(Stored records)
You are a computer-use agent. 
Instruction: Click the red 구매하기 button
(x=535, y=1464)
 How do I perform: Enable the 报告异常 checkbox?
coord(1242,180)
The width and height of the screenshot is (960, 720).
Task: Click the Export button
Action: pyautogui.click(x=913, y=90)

DIRECTION:
Retype all of the lines above, character for character, with no changes.

THE OUTPUT:
You are a computer-use agent. 
Instruction: Click the red 구매하기 button
(x=535, y=1464)
 How do I perform: Enable the 报告异常 checkbox?
coord(1242,180)
The width and height of the screenshot is (960, 720).
Task: Click the Export button
Action: pyautogui.click(x=913, y=90)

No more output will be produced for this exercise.